Not long after we’d been married, my Darling and I were about to go have lunch with her sister and brother-in-law. She told me that her sister was in a family way, so I asked her, “How do I ask your sister if she’s pregnant?” (note: I am not mentioning her name here for privacy reasons)
“Buntis ka ba” (boon-tees kah bah), which is strictly translated as “Pregnant, you are, aren’t you?”
I practiced the phrase to myself over and over (“boon-tees kah bah, boon-tees kah bah”) until we arrived at her sister’s house. Her sister welcomed us inside and we began sharing the pancit and the pork adobo with jasmine rice. Once the conversation eased a bit, I turned to her sister and said, “Butas ka ba?” (booh-tahs kah bah).
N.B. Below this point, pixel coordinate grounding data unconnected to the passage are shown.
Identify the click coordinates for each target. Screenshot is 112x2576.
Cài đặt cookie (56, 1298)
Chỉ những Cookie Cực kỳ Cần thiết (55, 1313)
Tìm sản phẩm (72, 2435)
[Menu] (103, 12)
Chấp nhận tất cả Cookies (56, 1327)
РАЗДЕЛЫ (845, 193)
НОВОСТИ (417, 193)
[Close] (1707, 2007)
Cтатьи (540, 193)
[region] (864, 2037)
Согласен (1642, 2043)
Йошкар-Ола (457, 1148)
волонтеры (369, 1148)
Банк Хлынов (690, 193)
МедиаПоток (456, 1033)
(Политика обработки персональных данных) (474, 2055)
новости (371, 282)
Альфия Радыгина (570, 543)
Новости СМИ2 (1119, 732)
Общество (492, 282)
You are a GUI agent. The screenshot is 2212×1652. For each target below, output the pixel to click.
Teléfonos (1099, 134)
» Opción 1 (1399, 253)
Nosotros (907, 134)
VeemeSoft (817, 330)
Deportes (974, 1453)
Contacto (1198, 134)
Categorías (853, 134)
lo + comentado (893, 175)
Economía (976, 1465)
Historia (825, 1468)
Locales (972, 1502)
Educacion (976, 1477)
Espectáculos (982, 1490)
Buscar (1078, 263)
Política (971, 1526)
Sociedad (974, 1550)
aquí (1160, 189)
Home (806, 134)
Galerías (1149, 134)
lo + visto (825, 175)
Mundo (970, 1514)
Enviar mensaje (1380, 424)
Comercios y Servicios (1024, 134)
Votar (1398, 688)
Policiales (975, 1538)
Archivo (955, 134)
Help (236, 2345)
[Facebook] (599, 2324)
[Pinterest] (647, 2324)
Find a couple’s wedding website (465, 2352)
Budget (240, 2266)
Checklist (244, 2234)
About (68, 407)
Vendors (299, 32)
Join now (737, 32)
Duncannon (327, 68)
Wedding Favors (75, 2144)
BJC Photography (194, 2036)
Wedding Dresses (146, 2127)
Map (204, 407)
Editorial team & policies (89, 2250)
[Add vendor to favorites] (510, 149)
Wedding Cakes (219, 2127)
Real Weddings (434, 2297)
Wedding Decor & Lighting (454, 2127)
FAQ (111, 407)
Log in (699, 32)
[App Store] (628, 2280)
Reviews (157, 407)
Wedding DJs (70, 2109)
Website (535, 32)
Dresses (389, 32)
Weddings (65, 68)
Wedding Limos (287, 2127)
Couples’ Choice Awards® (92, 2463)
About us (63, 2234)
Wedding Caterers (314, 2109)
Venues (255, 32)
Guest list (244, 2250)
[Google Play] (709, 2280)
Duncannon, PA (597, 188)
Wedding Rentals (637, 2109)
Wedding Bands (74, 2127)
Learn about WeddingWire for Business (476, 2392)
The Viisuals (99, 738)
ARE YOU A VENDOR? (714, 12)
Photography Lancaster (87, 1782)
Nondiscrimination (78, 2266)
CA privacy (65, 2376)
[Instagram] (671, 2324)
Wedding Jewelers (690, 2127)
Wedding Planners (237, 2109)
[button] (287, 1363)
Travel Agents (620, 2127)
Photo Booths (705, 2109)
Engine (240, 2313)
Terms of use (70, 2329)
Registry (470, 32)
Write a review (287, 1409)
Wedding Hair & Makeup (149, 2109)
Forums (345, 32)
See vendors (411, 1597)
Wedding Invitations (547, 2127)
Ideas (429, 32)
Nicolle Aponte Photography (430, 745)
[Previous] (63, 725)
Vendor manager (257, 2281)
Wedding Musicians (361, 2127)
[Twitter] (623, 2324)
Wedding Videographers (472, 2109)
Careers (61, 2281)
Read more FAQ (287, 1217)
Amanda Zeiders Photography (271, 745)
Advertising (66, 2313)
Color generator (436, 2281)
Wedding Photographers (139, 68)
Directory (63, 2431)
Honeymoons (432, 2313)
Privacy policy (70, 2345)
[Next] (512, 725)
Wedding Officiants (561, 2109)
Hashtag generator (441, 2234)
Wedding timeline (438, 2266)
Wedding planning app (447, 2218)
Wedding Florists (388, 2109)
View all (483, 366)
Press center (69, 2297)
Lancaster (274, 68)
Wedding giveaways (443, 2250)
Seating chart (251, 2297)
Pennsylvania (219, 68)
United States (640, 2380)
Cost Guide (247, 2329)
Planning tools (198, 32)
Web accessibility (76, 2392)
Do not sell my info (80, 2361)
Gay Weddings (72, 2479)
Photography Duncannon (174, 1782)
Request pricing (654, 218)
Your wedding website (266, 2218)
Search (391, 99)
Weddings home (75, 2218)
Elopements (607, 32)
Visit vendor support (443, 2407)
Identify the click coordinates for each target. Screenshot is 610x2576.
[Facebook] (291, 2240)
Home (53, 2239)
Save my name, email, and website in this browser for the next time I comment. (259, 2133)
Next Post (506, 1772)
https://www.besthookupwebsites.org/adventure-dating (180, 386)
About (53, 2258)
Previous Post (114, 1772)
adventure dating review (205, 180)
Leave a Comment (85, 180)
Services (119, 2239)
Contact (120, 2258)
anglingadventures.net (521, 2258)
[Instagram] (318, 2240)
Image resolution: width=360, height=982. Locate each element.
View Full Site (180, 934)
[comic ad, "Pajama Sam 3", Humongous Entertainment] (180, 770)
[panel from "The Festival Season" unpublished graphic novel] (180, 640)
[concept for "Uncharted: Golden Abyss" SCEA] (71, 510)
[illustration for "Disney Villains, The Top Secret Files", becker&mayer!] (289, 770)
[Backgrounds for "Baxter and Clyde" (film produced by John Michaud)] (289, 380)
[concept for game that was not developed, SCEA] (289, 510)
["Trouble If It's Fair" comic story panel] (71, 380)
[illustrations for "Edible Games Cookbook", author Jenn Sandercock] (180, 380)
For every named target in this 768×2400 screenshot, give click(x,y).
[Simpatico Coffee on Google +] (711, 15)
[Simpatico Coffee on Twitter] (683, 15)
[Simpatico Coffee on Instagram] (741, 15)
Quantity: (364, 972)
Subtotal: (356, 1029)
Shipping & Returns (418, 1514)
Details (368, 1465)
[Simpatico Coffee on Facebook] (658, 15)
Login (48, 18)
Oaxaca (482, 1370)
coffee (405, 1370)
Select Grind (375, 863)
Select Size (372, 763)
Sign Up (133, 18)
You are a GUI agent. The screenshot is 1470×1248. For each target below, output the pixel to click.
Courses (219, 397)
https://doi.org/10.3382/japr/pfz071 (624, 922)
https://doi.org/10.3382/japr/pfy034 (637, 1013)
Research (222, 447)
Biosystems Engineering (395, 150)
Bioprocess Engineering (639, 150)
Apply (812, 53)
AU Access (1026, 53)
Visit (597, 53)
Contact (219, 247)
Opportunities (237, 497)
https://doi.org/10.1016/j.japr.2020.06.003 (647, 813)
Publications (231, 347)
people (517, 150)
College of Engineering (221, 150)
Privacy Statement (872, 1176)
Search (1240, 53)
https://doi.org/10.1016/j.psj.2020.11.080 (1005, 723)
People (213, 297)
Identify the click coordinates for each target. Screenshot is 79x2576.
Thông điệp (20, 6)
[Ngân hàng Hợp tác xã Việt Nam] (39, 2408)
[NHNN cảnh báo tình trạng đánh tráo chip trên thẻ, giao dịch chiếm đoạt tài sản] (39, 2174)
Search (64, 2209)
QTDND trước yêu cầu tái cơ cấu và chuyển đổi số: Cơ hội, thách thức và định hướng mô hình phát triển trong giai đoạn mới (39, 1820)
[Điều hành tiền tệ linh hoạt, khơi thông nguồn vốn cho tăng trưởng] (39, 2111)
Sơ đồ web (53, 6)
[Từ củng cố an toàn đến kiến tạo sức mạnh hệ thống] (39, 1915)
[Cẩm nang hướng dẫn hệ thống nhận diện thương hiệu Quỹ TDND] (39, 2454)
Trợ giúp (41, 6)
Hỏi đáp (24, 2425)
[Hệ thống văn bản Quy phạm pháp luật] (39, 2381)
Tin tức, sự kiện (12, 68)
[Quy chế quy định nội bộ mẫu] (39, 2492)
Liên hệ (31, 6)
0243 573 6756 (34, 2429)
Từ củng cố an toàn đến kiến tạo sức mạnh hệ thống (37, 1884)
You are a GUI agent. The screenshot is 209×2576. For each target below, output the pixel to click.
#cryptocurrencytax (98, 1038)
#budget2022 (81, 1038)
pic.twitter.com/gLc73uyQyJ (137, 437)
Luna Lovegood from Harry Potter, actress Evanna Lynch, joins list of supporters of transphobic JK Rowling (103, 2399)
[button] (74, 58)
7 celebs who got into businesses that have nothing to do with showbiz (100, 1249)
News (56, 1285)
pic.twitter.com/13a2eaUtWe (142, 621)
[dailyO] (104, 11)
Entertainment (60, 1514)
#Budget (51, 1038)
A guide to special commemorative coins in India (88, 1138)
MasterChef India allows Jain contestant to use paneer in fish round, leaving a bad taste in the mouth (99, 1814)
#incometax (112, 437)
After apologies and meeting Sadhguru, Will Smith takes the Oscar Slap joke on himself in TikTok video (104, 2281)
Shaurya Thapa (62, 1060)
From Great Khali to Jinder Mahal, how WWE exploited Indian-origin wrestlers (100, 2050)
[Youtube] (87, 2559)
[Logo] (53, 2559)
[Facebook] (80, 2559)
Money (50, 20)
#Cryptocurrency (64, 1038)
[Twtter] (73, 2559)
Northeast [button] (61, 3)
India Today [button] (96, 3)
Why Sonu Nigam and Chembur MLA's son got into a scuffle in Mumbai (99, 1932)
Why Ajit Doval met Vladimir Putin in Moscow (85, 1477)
Everyone got very, very quiet.
Come to find out, I’d just asked her sister, “Do you have a hole?” To this day, I’m grateful that her husband didn’t immediately try to beat me to a pulp. After a moment, they were gracious enough to realize that I was still just learning the language, and that I’d simply mispronounced the word. That was when I learned to try to be very careful with my pronunciations.
But mispronunciation isn’t the only dragon of multilingualism. Context can be every bit as vicious!
A couple years later there was a meeting of the married couples at the Church of which I’m a member. During such meetings we receive guidance and gentle admonitions, and we occasionally have simple social games or presentations. During one such meeting, the husbands were asked to step up to the microphone and describe their relationship with the wife in one word. One by one, the husbands stepped up to the mic and said things like, “wonderful” or “exciting” or “incredible”. Mind you, they were all Filipino using English. I was the only white guy in the function hall that day, so I wanted to try to say something in Tagalog. Being a career sailor, I also wanted to say how much I missed my Darling while I’m deployed overseas…so I decided on the word “bitin” (bee-teen) which meant “not enough” or “I want more”, and by which I meant to say that I wish I didn’t have to spend so much time away from home, that I miss her so much when I’m away.
So I stepped up to the mic and said, “Bitin!”
The whole crowd erupted into laughter and applause, and so I smiled, thinking that I’d done something right for once. I sat down and looked over to my wife and saw that she was smiling at me…but the smile wasn’t her normal honest and sincere smile, but the kind of smile that a civil servant might use with a rude customer. She then said, “You’d better get up there and explain to everyone what you really meant”, and so I did, explaining how much I missed her with all the deployments, and so on.
Later, after we’d gotten in the car to go home, she explained to me what I’d done. In the context I’d used, the word “bitin” means “I’m not getting enough sex!”
Oh, boy. And in front of all the other married members of the Church. Thank God she loves me and sticks with me anyway, even with all the silly mistakes I’ve made along the way.
Multilingualism is wonderful…but just be aware that you’re likely to get bit by a couple dragons along the way.